**To do:** Exactly reproduce the data from its first line through the line with "Community (564, 48)", leaving out every line after it.

Task material below:

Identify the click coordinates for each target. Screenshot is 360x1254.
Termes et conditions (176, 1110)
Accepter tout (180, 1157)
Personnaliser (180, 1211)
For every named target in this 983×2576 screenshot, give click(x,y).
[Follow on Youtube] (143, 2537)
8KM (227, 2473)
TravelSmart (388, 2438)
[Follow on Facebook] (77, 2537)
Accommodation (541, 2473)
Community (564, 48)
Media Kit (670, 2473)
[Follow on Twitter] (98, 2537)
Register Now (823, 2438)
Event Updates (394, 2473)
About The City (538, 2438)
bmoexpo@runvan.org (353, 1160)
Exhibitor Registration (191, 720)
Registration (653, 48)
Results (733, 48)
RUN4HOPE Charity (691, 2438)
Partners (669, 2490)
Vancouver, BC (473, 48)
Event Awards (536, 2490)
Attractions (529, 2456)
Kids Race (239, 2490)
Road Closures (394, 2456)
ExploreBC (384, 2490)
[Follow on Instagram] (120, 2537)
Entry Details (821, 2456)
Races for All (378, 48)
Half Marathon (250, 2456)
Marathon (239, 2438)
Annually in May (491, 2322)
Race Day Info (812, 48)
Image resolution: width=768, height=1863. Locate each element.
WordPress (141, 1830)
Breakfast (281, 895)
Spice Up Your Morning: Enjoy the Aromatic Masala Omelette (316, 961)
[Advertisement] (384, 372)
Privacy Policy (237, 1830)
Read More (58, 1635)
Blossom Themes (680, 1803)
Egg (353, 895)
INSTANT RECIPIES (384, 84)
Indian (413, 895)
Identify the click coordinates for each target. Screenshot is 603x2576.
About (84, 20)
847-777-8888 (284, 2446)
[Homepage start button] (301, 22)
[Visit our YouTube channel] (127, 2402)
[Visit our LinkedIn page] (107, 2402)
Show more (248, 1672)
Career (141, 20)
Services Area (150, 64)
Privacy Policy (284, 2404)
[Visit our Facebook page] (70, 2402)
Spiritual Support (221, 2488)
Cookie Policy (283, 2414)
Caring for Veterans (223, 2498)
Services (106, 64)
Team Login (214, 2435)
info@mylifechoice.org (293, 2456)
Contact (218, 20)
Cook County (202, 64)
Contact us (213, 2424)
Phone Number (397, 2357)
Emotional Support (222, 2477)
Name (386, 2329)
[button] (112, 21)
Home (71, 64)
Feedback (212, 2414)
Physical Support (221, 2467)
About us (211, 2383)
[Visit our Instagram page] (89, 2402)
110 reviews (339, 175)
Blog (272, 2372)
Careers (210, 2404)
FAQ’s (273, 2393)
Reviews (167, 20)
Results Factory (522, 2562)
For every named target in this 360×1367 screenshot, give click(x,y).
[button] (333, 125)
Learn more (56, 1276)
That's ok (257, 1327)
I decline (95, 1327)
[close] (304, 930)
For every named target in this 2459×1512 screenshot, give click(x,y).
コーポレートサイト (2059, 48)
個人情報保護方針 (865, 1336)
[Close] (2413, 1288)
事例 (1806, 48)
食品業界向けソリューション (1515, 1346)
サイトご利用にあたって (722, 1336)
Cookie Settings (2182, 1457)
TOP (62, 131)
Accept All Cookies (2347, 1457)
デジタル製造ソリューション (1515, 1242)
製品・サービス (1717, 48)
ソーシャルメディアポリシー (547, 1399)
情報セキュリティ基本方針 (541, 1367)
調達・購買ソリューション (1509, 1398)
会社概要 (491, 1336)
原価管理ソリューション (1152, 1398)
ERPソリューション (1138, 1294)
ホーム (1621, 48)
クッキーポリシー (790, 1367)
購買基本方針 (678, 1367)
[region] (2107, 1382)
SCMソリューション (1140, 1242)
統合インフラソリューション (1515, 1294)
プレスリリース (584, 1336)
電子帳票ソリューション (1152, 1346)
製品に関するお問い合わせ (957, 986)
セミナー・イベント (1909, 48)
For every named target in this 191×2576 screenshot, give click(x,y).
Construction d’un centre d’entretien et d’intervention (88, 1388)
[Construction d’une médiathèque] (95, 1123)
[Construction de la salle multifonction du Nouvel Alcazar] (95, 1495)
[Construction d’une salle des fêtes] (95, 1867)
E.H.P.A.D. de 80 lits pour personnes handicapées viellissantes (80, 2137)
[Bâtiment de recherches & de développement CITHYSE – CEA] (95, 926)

End of Task material.

**Response:**
Identify the click coordinates for each target. Screenshot is 360x1254.
Termes et conditions (176, 1110)
Accepter tout (180, 1157)
Personnaliser (180, 1211)
For every named target in this 983×2576 screenshot, give click(x,y).
[Follow on Youtube] (143, 2537)
8KM (227, 2473)
TravelSmart (388, 2438)
[Follow on Facebook] (77, 2537)
Accommodation (541, 2473)
Community (564, 48)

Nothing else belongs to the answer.